• Problem description:
Pick up the blog post below about why you can't go back to the past and continue it after its last sentence.

I’m going to start off this post with a song by Patti Scialfa, “You Can’t Go Back” as intro into the topic of the same name. I discovered the song today and love it. So enjoy before we get into this topic in more depth.(Click on the title).
The idea for this week’s topic comes from the Stephen King novel, “11/22/63.” Jake Epping is a small town Maine schoolteacher. His friend Al who runs the local diner is dying of cancer and his last wish is that Jake hears him out about a portal into the past. Al wants Jake to check out the portal and then fulfill a last wish — go back in time to Dallas, Texas, find Lee Harvey Oswald and kill him before he kills the president. Jake agrees to grant Al’s last request. A long series of events ensue. Jake establishes a life in the early sixties in suburban Dallas, tracks down the infamous assassin, and does the deed for his friend. Jake returns to the portal and is transported back to the present only to find that Al’s desired change for a better world is not the outcome. Instead, Jake discovers, life is more troublesome, with greater conflict and stress than it was before his mission. The moral of King’s story is that you can’t go back. Because as Jake learns, the past is “obdurate.” It resists change. And if you succeed in altering events, the change is likely to have negative ripple effects — unintended consequences — that lead you to feel history was better left alone.
King’s story — though long and sometimes repetitive — had me thinking about his moral. In our everyday lives we are afraid of time going forward. We are afraid of the daily changes we experience as we get older. We long for our youth, our past loves, our desire to have do-over’s for past failures. In my office, I hear about this struggle often. Clients talking about cosmetic surgery, wishing they were younger, even wishing they could hook up with an old lover or high school sweetheart to experience once again the power of romantic love that may no longer exist in their lives. One client actually left his wife and family for his high school sweetheart only to suffer the rude awakening that he really couldn’t go back, as the lover left him and he was left with a family and financial mess. The past is obdurate, as Jake Epping says. It doesn’t want to be changed. It cannot, no matter how much we desire to change it.

• Source material:
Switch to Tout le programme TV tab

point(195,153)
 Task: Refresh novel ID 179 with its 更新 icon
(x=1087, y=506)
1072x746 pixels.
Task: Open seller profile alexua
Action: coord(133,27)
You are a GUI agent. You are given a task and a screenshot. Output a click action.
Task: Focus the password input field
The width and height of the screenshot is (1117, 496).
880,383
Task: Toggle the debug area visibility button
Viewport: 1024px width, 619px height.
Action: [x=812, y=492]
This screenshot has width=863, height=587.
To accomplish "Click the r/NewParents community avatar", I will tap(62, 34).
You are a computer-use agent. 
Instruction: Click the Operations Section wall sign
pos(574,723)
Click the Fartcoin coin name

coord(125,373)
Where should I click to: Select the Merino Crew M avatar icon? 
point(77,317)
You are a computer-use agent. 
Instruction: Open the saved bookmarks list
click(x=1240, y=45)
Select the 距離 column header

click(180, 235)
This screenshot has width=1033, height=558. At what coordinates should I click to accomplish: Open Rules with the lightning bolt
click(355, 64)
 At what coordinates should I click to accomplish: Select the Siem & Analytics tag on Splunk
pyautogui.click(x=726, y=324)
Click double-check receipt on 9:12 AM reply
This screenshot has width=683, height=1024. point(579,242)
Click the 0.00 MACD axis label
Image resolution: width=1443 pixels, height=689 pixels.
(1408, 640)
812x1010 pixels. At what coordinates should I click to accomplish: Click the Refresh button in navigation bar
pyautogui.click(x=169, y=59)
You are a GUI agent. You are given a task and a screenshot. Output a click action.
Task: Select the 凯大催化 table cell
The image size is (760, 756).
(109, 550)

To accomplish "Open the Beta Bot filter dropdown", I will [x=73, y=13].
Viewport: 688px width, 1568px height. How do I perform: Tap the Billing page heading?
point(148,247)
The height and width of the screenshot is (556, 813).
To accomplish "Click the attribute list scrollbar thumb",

• Response to the task:
My topic title is “You Can’t Go Back … or Can You?” Are their things from the past we canchange? We can forgive. We can work through traumas. We can release emotions. And we can heal our pain and possibly help our family and friends heal theirs. Those are doable things, the realm of psychotherapy. But though they are often about the past. They can only be worked through in the present to propel us forward with a future that is never obdurate, but always a revelation unfolding.
So what is your take on this topic? Have you tried to go back in time in some form or another and succeeded, or have you discovered like Jake Epping that the past is obdurate, that no matter what you do it is unmovalbe and when you try, things become worse. As always, join the discussion. Give your examples. Ask your questions. Send in your favorite tunes on the topic.
Let’s go back — in the present of course — to the late sixties with the Beatles and “Get Back.” Followed by “Back to the Rivers of Belief” by Enigma and for the JFK part of the thread, “Abraham, Martin, and John.” by Dion.